【bzoj1706】[usaco2007 Nov]relays 奶牛接力跑

题意

给出一张无向图，求出恰巧经过n条边的最短路。

题解

考虑先离散化，那么点的个数只会有202个最多。于是复杂度里面就可以有一个\(n^3\).考虑构造矩阵\(d^1\)表示经过一条边的最短路，那么就会是输入进来的边。那么\(d^k\)表示经过k条边的最短路，则有\(d^k[i][j] = min\{d^k[i][j], d^r[i][k] + d^{k-r}[k][j]\}\)

这玩意其实就是个矩阵乘法的拓展，可以说是广义上的矩阵乘法。

然后就可以处理出2^x次方的所有矩阵，然后\(n^3logn\)得到最终矩阵的答案了。
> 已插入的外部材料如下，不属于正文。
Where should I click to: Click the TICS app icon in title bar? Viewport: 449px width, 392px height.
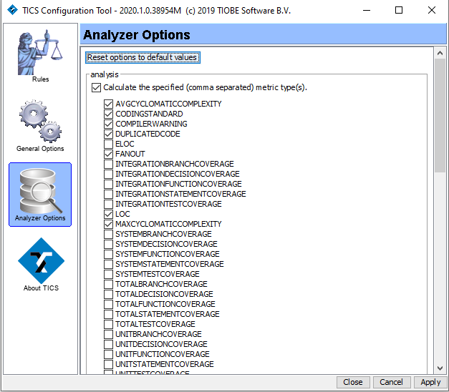(11, 11)
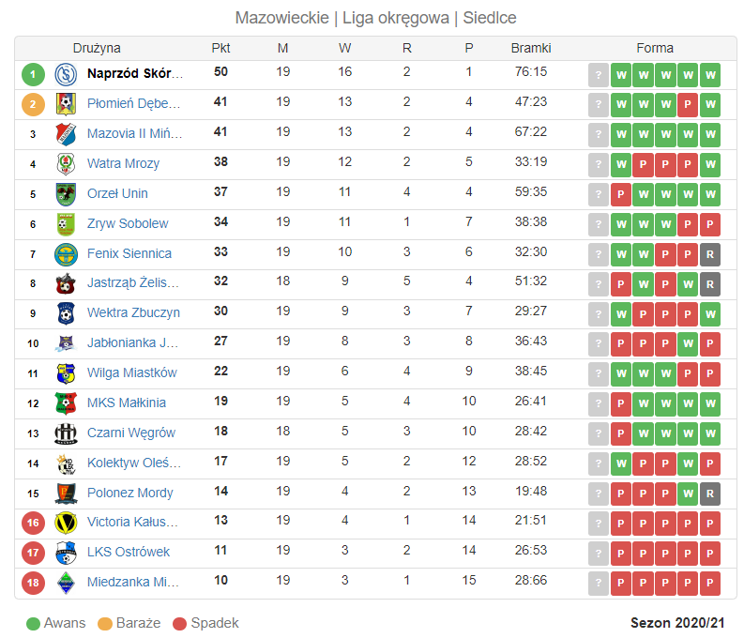
Task: Select the Mazovia II Mińsk crest icon
Action: pyautogui.click(x=66, y=134)
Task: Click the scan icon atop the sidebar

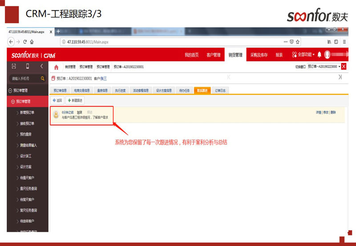Action: (13, 66)
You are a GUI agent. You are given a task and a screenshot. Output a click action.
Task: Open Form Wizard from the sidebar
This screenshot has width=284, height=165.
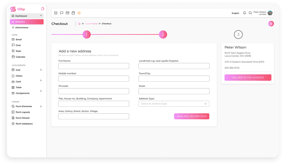(x=22, y=118)
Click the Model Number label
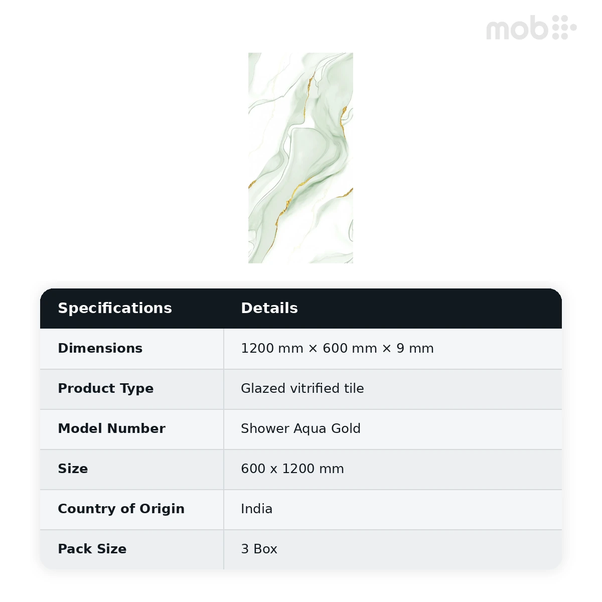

这个算法叫做倍增floyd。

#include <cstdio>
#include <algorithm>
#include <cstring>
#define ll long long
#define inf 0x3f3f3f3f
#define il inline

namespace io {

#define in(a) a = read()
#define out(a) write(a)
#define outn(a) out(a), putchar('\n')

#define I_int ll
inline I_int read() {
    I_int x = 0, f = 1;
    char c = getchar();
    while (c < '0' || c > '9') {
        if (c == '-') f = -1;
        c = getchar();
    }
    while (c >= '0' && c <= '9') {
        x = x * 10 + c - '0';
        c = getchar();
    }
    return x * f;
}
char F[200];
inline void write(I_int x) {
    if (x == 0) return (void) (putchar('0'));
    I_int tmp = x > 0 ? x : -x;
    if (x < 0) putchar('-');
    int cnt = 0;
    while (tmp > 0) {
        F[cnt++] = tmp % 10 + '0';
        tmp /= 10;
    }
    while (cnt > 0) putchar(F[--cnt]);
}
#undef I_int

}
using namespace io;

using namespace std;

#define N 210

int k,m,s,e;
int x[10*N], y[10*N], v[10*N], a[10*N], lim;

struct mat {
    int m[N][N];
    mat() { memset(m, 0x3f, sizeof(m)); }
    mat operator * (const mat x) const {
        mat c;
        for(int k = 1; k <= lim; ++k) {
            for(int i = 1; i <= lim; ++i) {
                for(int j = 1; j <= lim; ++j) {
                    c.m[i][j] = min(c.m[i][j], m[i][k] + x.m[k][j]);
                }
            }
        }
        return c;
    }
}d[30];

int vis[N*50];
int main() {
    in(k);in(m);in(s);in(e); int tot = 0;
    a[++tot] = s; a[++tot] = e;
    for(int i = 1; i <= m; ++i) {
        in(v[i]), in(x[i]), in(y[i]);
        a[++tot] = x[i]; a[++tot] = y[i];
    }
    sort(a+1,a+tot+1);
    for(int i = 1; i <= tot; ++i)
    	if(a[i] != a[i - 1]) vis[a[i]] = ++lim;
    s = vis[s]; e = vis[e];
    for(int i = 1; i <= m; ++i) {
        x[i] = vis[x[i]]; y[i] = vis[y[i]];
        d[0].m[x[i]][y[i]] = d[0].m[y[i]][x[i]] = v[i];
    }
    for(int i = 1; (1 << i) <= k; ++i) d[i] = d[i - 1] * d[i - 1];
    mat ans;
    for(int i = 1; i <= lim; ++i) ans.m[i][i] = 0;
    for(int i = 0; (1 << i) <= k; ++i) if((k>>i)&1) ans = ans * d[i];
    outn(ans.m[s][e]);
}